— start DATA FOR THIS EXERCISE —

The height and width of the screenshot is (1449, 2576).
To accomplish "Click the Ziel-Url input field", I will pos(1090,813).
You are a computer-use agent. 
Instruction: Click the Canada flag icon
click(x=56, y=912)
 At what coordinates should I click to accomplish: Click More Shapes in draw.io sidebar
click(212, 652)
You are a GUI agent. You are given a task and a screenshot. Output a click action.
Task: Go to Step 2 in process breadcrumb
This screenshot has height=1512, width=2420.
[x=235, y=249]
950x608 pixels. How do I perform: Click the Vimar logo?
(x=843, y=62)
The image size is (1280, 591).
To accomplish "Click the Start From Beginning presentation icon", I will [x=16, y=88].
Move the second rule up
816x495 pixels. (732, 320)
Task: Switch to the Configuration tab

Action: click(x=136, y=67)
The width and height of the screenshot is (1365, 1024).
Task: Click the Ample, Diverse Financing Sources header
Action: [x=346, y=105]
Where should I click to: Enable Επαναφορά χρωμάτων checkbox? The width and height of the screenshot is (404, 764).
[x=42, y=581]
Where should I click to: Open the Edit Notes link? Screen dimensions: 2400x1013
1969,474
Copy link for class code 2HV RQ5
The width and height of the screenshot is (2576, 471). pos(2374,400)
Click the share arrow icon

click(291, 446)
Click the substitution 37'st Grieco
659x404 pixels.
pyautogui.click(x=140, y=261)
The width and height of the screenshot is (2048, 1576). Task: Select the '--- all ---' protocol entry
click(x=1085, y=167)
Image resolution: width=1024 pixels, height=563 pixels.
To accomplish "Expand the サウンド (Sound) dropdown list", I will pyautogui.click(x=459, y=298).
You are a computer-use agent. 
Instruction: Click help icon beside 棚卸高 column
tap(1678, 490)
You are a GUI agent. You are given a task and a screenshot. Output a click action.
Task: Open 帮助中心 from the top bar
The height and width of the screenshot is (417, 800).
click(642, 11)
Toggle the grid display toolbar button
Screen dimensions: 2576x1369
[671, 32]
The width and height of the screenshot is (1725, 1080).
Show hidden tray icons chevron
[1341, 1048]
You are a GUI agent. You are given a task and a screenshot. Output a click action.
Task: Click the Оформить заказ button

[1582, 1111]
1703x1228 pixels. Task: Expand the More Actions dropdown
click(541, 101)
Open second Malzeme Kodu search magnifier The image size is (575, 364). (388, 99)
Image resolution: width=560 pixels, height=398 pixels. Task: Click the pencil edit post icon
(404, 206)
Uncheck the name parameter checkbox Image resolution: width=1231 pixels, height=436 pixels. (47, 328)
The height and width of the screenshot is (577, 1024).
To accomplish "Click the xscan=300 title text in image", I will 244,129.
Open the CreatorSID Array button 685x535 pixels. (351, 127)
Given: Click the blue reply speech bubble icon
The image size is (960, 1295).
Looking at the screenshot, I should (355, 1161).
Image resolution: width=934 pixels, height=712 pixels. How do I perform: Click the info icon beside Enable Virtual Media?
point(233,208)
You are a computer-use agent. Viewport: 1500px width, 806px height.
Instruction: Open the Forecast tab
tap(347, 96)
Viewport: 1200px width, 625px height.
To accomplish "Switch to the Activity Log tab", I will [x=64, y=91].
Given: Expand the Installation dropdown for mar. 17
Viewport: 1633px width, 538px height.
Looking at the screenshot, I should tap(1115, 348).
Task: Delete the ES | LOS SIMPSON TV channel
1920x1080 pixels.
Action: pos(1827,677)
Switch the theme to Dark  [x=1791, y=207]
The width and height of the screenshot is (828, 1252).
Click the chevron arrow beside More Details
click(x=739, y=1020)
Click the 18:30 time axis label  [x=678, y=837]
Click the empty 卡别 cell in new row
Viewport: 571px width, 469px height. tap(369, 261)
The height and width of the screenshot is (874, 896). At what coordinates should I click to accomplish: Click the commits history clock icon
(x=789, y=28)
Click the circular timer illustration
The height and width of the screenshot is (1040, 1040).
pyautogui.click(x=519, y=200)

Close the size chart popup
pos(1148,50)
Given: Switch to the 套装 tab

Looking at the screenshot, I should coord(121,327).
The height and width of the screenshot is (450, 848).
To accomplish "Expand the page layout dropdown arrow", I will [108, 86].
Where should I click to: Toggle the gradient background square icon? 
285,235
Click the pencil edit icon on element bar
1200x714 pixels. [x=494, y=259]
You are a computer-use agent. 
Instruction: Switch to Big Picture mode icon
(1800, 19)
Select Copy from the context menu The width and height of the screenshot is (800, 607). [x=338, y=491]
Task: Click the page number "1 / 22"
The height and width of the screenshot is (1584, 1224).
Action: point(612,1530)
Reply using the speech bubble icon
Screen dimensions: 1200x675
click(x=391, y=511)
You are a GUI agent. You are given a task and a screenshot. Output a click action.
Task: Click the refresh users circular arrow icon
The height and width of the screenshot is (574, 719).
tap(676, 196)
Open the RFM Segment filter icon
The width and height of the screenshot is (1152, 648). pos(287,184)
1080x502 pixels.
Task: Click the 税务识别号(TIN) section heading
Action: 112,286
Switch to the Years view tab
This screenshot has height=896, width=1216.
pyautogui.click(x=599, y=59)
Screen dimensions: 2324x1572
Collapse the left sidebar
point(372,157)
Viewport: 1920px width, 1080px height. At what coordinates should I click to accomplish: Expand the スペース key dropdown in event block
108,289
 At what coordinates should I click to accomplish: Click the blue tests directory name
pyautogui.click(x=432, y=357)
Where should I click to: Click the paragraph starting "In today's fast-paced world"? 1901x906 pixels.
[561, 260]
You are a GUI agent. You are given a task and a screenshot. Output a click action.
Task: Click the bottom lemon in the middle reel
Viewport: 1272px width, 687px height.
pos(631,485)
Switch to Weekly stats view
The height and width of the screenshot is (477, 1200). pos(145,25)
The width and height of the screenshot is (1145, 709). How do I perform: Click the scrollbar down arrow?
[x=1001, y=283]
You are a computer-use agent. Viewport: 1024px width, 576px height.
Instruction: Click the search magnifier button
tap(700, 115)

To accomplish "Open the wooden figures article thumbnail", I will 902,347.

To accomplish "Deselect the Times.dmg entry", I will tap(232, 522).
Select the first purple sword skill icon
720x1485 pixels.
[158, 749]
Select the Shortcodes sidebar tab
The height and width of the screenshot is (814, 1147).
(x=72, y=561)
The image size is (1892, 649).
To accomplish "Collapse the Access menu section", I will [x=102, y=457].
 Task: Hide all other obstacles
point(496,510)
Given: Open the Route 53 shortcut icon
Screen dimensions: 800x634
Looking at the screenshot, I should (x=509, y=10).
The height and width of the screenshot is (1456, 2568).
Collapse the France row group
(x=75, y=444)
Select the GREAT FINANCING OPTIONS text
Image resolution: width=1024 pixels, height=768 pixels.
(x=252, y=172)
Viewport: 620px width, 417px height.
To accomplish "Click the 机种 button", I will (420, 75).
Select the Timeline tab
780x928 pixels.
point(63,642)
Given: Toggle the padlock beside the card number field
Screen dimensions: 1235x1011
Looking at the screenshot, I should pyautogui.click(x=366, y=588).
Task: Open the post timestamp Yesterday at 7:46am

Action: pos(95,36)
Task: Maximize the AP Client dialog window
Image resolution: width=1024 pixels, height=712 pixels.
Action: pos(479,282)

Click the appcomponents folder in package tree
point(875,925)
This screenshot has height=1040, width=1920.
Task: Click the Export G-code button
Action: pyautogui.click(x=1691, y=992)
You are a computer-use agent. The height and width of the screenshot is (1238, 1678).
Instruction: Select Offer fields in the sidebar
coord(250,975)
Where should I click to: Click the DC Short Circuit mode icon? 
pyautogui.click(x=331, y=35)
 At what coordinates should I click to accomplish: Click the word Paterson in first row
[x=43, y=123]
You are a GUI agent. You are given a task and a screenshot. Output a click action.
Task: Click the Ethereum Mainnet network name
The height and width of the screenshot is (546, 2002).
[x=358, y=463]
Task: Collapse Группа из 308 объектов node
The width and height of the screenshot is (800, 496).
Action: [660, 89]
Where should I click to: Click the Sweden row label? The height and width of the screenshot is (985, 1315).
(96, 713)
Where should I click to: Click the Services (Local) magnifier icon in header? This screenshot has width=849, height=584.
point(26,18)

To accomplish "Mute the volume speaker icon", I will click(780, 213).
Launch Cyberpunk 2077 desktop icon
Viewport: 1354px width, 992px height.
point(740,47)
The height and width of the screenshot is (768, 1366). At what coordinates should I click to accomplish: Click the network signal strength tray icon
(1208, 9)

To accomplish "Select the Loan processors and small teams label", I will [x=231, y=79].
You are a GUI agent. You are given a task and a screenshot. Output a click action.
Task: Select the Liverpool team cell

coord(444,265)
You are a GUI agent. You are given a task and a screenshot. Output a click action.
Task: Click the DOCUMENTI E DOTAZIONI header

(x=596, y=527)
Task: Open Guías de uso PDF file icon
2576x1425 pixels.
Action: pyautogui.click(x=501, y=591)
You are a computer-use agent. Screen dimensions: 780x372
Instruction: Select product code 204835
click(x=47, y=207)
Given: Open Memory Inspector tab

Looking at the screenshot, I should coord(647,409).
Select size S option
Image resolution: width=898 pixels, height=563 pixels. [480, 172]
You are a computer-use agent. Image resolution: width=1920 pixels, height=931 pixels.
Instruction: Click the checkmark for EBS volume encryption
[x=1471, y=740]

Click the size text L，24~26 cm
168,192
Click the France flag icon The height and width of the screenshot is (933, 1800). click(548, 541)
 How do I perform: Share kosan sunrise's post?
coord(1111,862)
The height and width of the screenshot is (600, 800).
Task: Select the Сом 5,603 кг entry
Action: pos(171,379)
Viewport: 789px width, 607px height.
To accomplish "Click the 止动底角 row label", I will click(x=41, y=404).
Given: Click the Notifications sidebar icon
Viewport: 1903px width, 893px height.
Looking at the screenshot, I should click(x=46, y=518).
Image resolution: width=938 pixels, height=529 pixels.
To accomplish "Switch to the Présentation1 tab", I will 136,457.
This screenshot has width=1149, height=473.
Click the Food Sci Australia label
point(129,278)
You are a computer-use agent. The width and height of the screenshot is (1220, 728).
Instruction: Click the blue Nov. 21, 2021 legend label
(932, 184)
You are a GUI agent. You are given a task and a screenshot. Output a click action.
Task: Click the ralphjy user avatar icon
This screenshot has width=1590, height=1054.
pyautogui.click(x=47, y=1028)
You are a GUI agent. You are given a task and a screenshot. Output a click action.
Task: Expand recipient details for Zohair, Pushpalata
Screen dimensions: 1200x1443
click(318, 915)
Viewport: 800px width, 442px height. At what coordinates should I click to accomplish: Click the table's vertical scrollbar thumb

— end DATA FOR THIS EXERCISE —

EXERCISE INSTRUCTIONS - Can you give the stretch from the start of the entries through the line containing "click(x=56, y=912)" again, with "Canada flag icon" changed to "maple leaf flag icon" and nothing else altered?

SOLUTION BELOW -
The height and width of the screenshot is (1449, 2576).
To accomplish "Click the Ziel-Url input field", I will pos(1090,813).
You are a computer-use agent. 
Instruction: Click the maple leaf flag icon
click(x=56, y=912)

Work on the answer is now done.